**Work task:** Every line below between the line holding "Instruction: Open the user" and the line holding "Click the blue Member", inclusive, should be repeated exactly, and all other lines omitted.

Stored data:

===

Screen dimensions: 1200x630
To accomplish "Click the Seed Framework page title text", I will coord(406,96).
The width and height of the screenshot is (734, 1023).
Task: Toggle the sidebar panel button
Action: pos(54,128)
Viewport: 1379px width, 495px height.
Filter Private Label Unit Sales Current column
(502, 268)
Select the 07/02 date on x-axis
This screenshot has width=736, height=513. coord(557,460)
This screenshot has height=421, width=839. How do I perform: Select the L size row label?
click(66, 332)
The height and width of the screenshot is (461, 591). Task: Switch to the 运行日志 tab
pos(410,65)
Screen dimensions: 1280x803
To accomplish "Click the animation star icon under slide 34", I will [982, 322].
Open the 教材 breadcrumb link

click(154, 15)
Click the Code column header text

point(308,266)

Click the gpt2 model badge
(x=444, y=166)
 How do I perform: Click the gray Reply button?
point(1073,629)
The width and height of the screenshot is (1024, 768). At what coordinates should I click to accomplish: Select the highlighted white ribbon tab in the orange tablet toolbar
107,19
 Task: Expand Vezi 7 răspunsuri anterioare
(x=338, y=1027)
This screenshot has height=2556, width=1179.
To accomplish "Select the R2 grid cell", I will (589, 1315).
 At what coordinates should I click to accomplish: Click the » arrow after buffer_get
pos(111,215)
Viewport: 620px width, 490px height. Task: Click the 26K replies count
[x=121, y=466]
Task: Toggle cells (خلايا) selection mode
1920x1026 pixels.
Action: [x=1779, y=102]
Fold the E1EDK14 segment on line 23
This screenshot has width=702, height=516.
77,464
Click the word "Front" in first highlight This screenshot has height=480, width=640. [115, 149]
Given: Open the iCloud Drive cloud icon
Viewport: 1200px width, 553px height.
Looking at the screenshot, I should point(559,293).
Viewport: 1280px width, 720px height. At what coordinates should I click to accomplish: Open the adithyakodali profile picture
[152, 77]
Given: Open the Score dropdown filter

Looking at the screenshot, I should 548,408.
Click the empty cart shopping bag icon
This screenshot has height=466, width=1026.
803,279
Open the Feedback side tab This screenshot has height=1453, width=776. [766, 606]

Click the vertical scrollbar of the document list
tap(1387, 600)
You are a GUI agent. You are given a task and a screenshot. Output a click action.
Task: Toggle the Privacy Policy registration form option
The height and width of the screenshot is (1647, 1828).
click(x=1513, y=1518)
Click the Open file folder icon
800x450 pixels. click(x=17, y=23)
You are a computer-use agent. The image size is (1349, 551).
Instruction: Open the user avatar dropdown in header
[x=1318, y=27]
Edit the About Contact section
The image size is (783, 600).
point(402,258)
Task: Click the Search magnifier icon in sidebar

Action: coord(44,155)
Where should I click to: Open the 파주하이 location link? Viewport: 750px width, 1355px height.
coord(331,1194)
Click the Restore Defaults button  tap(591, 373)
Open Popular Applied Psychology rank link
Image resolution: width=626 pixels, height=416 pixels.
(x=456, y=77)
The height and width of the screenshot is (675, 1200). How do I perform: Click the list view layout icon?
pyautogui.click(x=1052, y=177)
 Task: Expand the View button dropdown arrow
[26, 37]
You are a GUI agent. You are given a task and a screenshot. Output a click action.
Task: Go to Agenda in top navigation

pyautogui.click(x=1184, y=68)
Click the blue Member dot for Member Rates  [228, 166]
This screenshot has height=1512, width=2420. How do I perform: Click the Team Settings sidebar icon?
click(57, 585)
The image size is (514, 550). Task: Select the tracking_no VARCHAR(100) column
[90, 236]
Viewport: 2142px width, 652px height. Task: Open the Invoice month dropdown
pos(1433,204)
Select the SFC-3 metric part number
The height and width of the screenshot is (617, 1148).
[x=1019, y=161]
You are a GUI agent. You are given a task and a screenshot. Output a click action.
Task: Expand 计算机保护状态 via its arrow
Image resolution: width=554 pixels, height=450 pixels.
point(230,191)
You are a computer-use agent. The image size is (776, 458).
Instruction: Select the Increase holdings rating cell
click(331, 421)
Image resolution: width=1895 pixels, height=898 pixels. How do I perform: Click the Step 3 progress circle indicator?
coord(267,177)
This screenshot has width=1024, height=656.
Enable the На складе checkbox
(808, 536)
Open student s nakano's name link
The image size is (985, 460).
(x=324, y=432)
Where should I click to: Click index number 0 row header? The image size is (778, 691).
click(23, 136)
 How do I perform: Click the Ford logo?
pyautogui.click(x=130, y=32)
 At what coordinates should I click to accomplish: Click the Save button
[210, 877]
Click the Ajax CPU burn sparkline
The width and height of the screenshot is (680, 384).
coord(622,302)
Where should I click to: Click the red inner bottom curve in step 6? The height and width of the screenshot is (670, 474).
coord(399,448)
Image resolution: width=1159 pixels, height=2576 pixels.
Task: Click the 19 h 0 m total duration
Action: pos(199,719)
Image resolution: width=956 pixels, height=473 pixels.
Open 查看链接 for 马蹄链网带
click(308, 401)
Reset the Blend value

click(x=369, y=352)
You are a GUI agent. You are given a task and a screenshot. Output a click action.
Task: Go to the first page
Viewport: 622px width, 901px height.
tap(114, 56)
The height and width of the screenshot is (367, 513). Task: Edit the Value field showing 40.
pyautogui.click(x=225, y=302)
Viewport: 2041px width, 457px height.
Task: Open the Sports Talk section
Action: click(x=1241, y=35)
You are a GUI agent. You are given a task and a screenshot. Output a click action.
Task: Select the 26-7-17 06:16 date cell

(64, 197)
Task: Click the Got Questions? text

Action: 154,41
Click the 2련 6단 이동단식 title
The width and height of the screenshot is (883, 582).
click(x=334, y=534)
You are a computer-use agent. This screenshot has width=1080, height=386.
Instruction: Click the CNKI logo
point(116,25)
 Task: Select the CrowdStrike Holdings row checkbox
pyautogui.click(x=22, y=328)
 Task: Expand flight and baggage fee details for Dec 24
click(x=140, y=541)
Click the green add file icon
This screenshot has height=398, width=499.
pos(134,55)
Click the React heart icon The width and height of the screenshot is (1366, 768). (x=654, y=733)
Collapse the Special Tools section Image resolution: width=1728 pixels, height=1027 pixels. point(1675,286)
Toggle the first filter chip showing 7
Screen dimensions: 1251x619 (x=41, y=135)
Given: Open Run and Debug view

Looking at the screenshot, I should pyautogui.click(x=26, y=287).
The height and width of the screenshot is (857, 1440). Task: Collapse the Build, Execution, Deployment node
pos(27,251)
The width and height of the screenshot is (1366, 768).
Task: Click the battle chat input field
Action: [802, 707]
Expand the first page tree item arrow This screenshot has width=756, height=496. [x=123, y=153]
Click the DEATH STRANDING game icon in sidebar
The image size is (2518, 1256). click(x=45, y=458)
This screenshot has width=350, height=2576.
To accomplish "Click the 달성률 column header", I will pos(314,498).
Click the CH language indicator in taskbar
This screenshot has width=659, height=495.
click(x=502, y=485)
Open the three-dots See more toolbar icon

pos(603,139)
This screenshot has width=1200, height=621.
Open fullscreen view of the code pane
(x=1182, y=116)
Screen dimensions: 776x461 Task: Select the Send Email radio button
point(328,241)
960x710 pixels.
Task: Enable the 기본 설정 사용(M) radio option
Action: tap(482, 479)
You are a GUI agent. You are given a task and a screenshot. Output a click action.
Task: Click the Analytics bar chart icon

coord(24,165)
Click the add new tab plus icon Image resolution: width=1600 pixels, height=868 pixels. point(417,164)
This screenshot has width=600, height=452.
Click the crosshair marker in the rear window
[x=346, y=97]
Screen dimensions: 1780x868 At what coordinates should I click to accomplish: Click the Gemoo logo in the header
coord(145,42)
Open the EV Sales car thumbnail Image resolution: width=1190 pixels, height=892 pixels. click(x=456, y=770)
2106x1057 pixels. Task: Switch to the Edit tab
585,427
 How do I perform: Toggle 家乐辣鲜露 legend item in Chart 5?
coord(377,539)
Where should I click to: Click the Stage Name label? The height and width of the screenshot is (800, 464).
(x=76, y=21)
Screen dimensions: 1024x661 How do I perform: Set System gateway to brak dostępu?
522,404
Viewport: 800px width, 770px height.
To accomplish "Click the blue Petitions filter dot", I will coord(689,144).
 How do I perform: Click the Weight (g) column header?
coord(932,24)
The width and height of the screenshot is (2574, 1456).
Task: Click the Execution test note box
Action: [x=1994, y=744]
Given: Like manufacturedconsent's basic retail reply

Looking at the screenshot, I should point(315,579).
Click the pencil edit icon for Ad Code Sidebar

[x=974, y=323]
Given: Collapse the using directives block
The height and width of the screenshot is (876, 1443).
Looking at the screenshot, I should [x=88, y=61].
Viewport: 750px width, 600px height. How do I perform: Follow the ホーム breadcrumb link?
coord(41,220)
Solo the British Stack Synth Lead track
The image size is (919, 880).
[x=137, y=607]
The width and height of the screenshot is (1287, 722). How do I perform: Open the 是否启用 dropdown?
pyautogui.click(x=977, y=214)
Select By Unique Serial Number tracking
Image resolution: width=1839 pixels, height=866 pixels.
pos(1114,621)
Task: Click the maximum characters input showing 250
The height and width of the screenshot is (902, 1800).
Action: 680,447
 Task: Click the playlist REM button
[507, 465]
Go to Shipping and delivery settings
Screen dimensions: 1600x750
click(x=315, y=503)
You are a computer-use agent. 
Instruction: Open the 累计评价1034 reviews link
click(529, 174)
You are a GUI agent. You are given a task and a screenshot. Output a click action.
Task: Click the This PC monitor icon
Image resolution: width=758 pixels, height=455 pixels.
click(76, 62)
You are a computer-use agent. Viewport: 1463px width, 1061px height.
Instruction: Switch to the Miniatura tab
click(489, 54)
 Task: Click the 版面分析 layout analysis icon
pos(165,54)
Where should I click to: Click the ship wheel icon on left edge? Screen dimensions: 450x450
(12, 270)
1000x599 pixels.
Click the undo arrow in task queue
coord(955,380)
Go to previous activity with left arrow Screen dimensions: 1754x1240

===

**Response to the task:**
Instruction: Open the user avatar dropdown in header
[x=1318, y=27]
Edit the About Contact section
The image size is (783, 600).
point(402,258)
Task: Click the Search magnifier icon in sidebar

Action: coord(44,155)
Where should I click to: Open the 파주하이 location link? Viewport: 750px width, 1355px height.
coord(331,1194)
Click the Restore Defaults button  tap(591, 373)
Open Popular Applied Psychology rank link
Image resolution: width=626 pixels, height=416 pixels.
(x=456, y=77)
The height and width of the screenshot is (675, 1200). How do I perform: Click the list view layout icon?
pyautogui.click(x=1052, y=177)
 Task: Expand the View button dropdown arrow
[26, 37]
You are a GUI agent. You are given a task and a screenshot. Output a click action.
Task: Go to Agenda in top navigation

pyautogui.click(x=1184, y=68)
Click the blue Member dot for Member Rates  [228, 166]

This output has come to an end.